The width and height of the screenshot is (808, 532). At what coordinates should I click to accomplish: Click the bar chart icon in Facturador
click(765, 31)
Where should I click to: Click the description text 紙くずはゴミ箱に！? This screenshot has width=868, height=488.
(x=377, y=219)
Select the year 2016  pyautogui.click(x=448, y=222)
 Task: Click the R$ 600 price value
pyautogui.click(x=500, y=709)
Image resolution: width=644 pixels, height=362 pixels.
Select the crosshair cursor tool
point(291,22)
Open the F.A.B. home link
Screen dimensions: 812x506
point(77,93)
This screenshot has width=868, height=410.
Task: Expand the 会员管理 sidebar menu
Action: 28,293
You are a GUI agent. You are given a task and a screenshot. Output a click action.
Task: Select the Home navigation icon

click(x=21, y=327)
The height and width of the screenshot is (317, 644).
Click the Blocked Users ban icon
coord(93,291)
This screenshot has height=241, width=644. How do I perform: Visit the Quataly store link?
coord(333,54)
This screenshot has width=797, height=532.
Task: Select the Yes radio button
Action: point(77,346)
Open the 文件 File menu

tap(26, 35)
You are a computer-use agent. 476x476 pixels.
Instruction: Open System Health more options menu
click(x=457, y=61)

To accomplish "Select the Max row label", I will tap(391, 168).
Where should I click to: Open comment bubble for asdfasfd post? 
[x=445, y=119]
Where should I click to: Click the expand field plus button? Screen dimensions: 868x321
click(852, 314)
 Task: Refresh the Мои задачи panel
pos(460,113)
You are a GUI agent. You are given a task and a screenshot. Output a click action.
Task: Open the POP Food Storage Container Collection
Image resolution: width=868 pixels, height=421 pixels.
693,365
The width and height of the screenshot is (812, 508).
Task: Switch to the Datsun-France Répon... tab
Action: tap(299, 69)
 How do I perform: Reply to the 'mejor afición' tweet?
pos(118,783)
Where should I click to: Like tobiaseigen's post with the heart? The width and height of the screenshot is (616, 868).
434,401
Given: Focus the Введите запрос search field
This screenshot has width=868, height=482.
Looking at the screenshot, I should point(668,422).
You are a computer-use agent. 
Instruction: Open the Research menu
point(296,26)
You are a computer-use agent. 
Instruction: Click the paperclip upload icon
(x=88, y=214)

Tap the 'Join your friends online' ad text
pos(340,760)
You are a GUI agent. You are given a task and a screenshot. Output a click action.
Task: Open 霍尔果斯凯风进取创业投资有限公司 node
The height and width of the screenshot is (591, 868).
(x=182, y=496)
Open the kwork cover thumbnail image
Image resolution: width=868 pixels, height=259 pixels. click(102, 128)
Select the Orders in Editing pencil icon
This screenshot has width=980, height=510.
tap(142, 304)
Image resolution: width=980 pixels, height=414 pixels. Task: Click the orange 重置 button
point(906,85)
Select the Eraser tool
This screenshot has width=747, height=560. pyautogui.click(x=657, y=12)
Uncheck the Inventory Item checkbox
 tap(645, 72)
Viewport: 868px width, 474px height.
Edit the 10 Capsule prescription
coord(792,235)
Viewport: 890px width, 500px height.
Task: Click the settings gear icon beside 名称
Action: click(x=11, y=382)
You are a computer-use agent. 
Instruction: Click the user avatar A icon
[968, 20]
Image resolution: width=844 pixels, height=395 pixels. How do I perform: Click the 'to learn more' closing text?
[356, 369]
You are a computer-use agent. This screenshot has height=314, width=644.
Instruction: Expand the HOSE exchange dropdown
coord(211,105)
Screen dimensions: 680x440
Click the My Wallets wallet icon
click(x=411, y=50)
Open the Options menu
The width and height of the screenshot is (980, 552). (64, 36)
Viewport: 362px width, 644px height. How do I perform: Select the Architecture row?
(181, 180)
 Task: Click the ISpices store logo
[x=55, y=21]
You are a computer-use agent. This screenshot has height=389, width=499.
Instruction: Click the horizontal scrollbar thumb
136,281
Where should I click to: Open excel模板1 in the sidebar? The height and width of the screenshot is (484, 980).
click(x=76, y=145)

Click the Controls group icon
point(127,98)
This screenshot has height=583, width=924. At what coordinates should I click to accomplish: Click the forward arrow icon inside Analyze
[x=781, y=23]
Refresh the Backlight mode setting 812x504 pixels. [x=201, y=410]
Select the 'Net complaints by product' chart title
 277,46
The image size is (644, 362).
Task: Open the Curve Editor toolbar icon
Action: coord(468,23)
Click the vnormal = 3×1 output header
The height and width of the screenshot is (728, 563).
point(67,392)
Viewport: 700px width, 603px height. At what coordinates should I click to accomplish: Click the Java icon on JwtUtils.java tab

• Problem: Quote every entry exactly.

• Reply:
The width and height of the screenshot is (808, 532). At what coordinates should I click to accomplish: Click the bar chart icon in Facturador
click(765, 31)
Where should I click to: Click the description text 紙くずはゴミ箱に！? This screenshot has width=868, height=488.
(x=377, y=219)
Select the year 2016  pyautogui.click(x=448, y=222)
 Task: Click the R$ 600 price value
pyautogui.click(x=500, y=709)
Image resolution: width=644 pixels, height=362 pixels.
Select the crosshair cursor tool
point(291,22)
Open the F.A.B. home link
Screen dimensions: 812x506
point(77,93)
This screenshot has width=868, height=410.
Task: Expand the 会员管理 sidebar menu
Action: 28,293
You are a GUI agent. You are given a task and a screenshot. Output a click action.
Task: Select the Home navigation icon

click(x=21, y=327)
The height and width of the screenshot is (317, 644).
Click the Blocked Users ban icon
coord(93,291)
This screenshot has height=241, width=644. How do I perform: Visit the Quataly store link?
coord(333,54)
This screenshot has width=797, height=532.
Task: Select the Yes radio button
Action: point(77,346)
Open the 文件 File menu

tap(26, 35)
You are a computer-use agent. 476x476 pixels.
Instruction: Open System Health more options menu
click(x=457, y=61)

To accomplish "Select the Max row label", I will tap(391, 168).
Where should I click to: Open comment bubble for asdfasfd post? 
[x=445, y=119]
Where should I click to: Click the expand field plus button? Screen dimensions: 868x321
click(852, 314)
 Task: Refresh the Мои задачи panel
pos(460,113)
You are a GUI agent. You are given a task and a screenshot. Output a click action.
Task: Open the POP Food Storage Container Collection
Image resolution: width=868 pixels, height=421 pixels.
693,365
The width and height of the screenshot is (812, 508).
Task: Switch to the Datsun-France Répon... tab
Action: tap(299, 69)
 How do I perform: Reply to the 'mejor afición' tweet?
pos(118,783)
Where should I click to: Like tobiaseigen's post with the heart? The width and height of the screenshot is (616, 868).
434,401
Given: Focus the Введите запрос search field
This screenshot has width=868, height=482.
Looking at the screenshot, I should point(668,422).
You are a computer-use agent. 
Instruction: Open the Research menu
point(296,26)
You are a computer-use agent. 
Instruction: Click the paperclip upload icon
(x=88, y=214)

Tap the 'Join your friends online' ad text
pos(340,760)
You are a GUI agent. You are given a task and a screenshot. Output a click action.
Task: Open 霍尔果斯凯风进取创业投资有限公司 node
The height and width of the screenshot is (591, 868).
(x=182, y=496)
Open the kwork cover thumbnail image
Image resolution: width=868 pixels, height=259 pixels. click(102, 128)
Select the Orders in Editing pencil icon
This screenshot has width=980, height=510.
tap(142, 304)
Image resolution: width=980 pixels, height=414 pixels. Task: Click the orange 重置 button
point(906,85)
Select the Eraser tool
This screenshot has width=747, height=560. pyautogui.click(x=657, y=12)
Uncheck the Inventory Item checkbox
 tap(645, 72)
Viewport: 868px width, 474px height.
Edit the 10 Capsule prescription
coord(792,235)
Viewport: 890px width, 500px height.
Task: Click the settings gear icon beside 名称
Action: click(x=11, y=382)
You are a computer-use agent. 
Instruction: Click the user avatar A icon
[968, 20]
Image resolution: width=844 pixels, height=395 pixels. How do I perform: Click the 'to learn more' closing text?
[356, 369]
You are a computer-use agent. This screenshot has height=314, width=644.
Instruction: Expand the HOSE exchange dropdown
coord(211,105)
Screen dimensions: 680x440
Click the My Wallets wallet icon
click(x=411, y=50)
Open the Options menu
The width and height of the screenshot is (980, 552). (64, 36)
Viewport: 362px width, 644px height. How do I perform: Select the Architecture row?
(181, 180)
 Task: Click the ISpices store logo
[x=55, y=21]
You are a computer-use agent. This screenshot has height=389, width=499.
Instruction: Click the horizontal scrollbar thumb
136,281
Where should I click to: Open excel模板1 in the sidebar? The height and width of the screenshot is (484, 980).
click(x=76, y=145)

Click the Controls group icon
point(127,98)
This screenshot has height=583, width=924. At what coordinates should I click to accomplish: Click the forward arrow icon inside Analyze
[x=781, y=23]
Refresh the Backlight mode setting 812x504 pixels. [x=201, y=410]
Select the 'Net complaints by product' chart title
 277,46
The image size is (644, 362).
Task: Open the Curve Editor toolbar icon
Action: coord(468,23)
Click the vnormal = 3×1 output header
The height and width of the screenshot is (728, 563).
point(67,392)
Viewport: 700px width, 603px height. At what coordinates should I click to accomplish: Click the Java icon on JwtUtils.java tab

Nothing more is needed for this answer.